● **ASSIGNED TASK**
Here is a listing, set out below; repeat its lines from the one with "The width and height of the screenshot is (371, 480)." to the last, both included, and leave out the pictures.

#### GIVEN RECORDS

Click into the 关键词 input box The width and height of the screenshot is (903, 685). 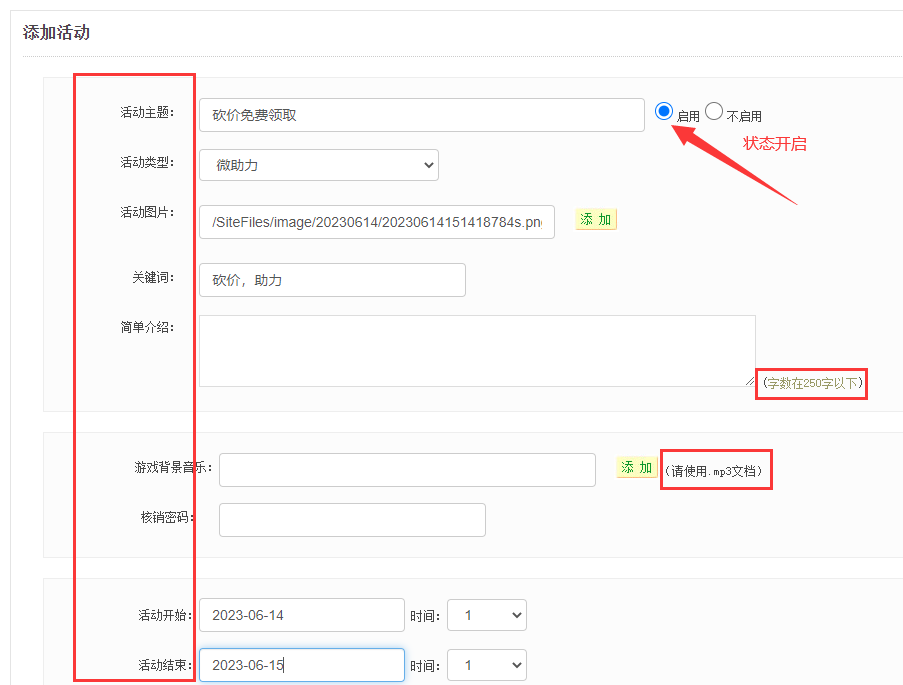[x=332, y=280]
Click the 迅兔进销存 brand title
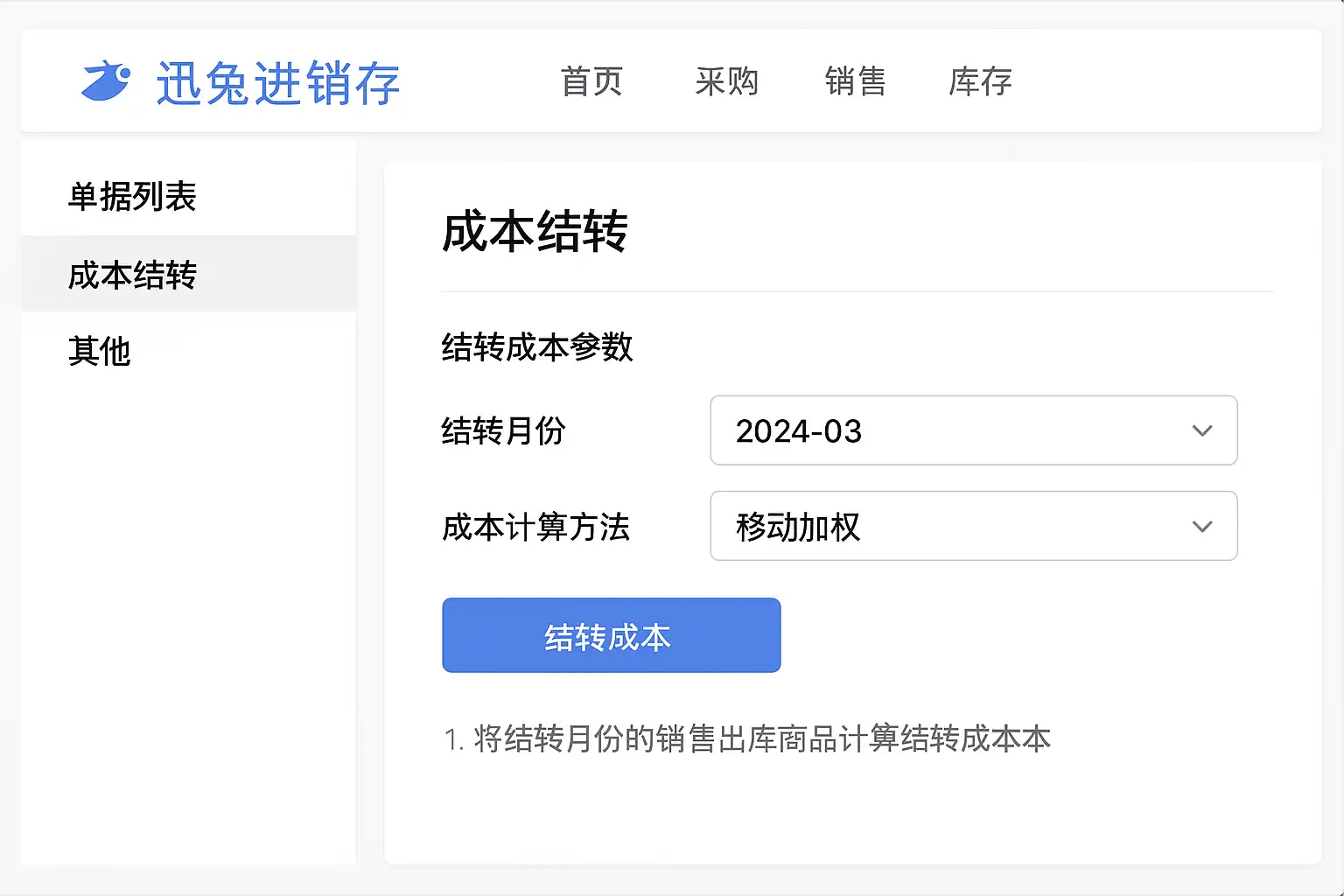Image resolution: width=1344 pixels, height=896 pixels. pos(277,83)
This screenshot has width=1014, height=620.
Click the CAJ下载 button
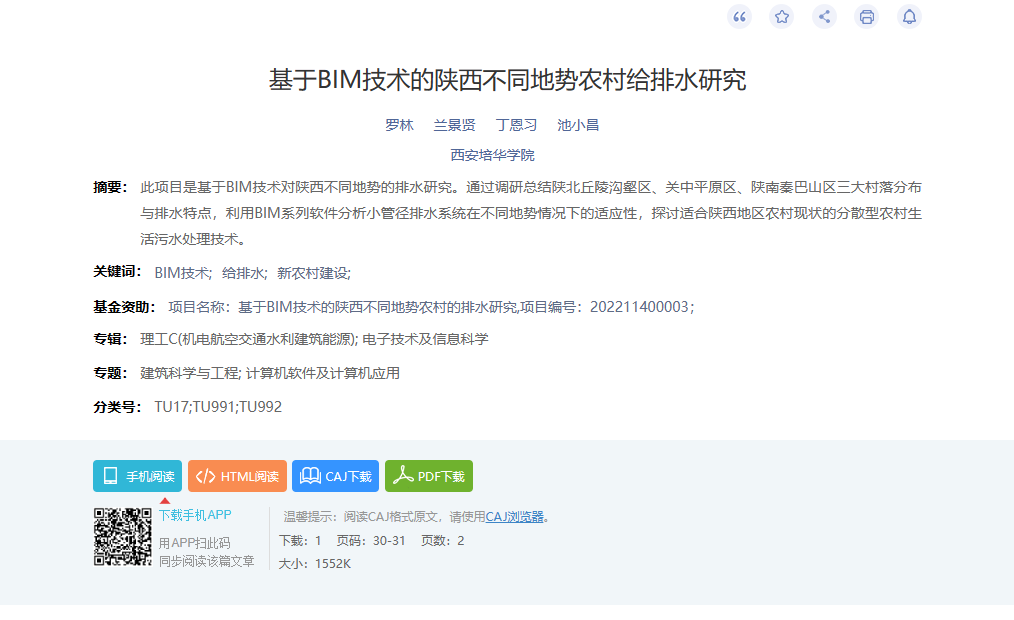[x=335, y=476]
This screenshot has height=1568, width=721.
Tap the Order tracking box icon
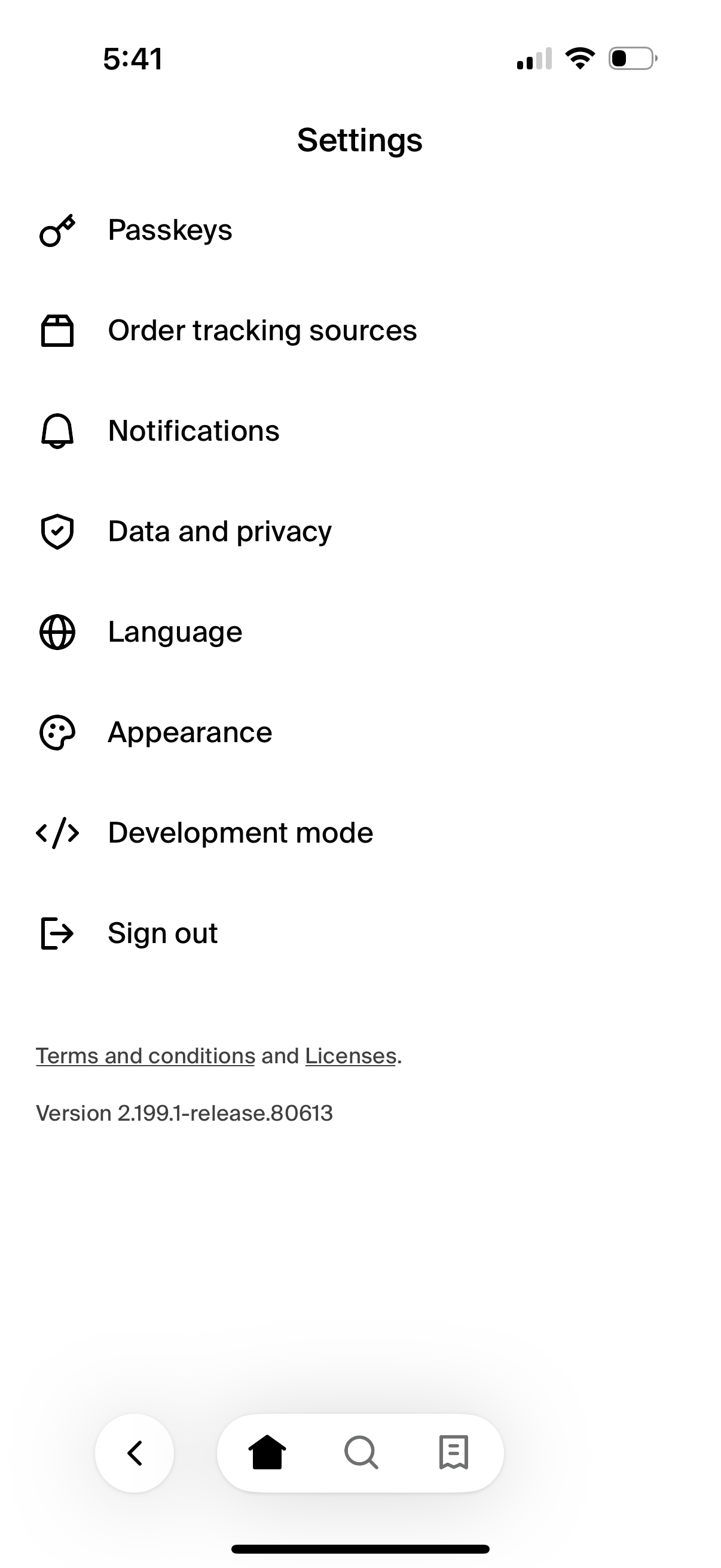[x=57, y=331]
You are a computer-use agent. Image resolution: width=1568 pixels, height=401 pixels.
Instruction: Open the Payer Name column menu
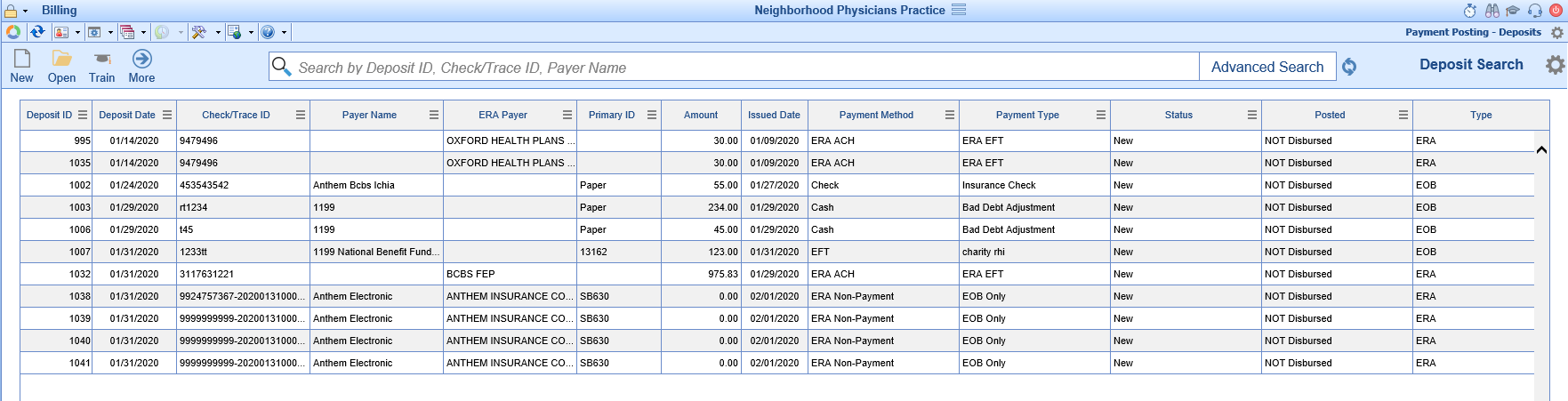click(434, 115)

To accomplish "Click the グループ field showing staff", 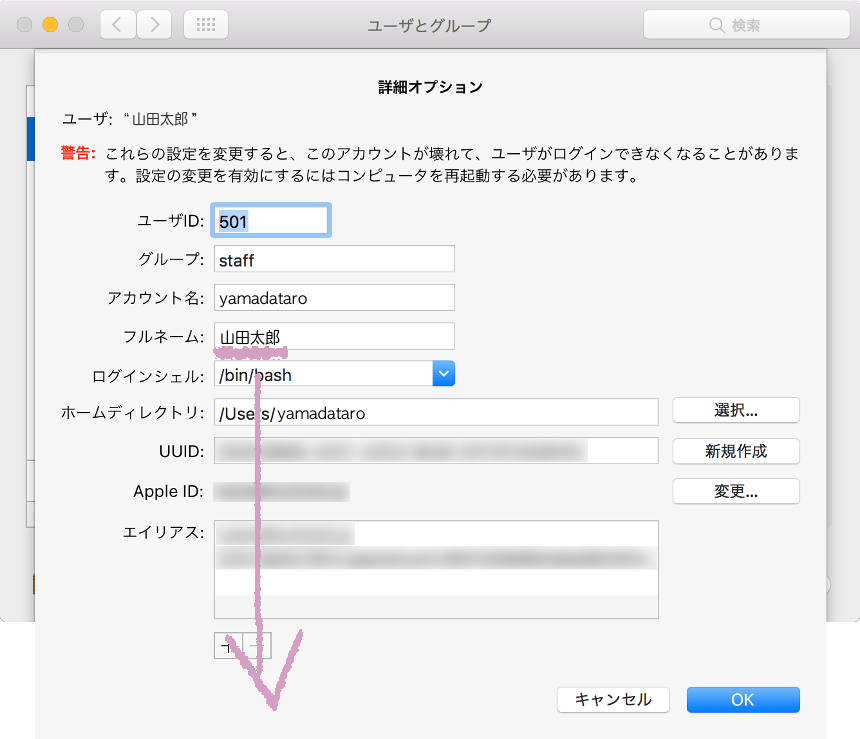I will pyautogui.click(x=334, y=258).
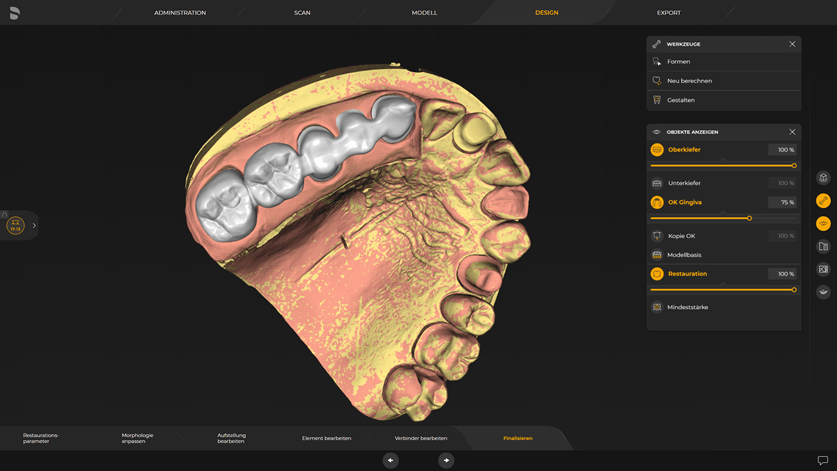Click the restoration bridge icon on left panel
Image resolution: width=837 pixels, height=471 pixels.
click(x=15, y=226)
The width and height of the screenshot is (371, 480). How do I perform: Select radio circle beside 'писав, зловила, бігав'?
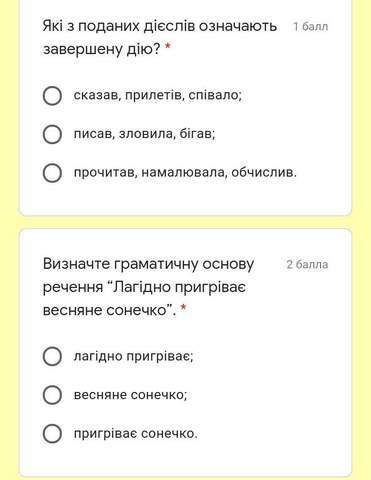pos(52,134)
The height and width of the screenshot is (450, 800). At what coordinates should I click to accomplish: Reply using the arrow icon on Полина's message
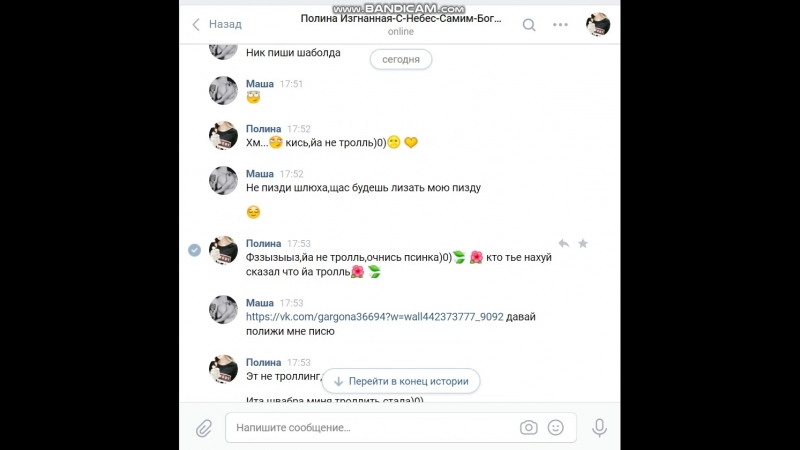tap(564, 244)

########

● **TASK ANSWER**
The width and height of the screenshot is (371, 480). How do I perform: Select radio circle beside 'писав, зловила, бігав'?
pos(52,134)
The height and width of the screenshot is (450, 800). At what coordinates should I click to accomplish: Reply using the arrow icon on Полина's message
tap(564, 244)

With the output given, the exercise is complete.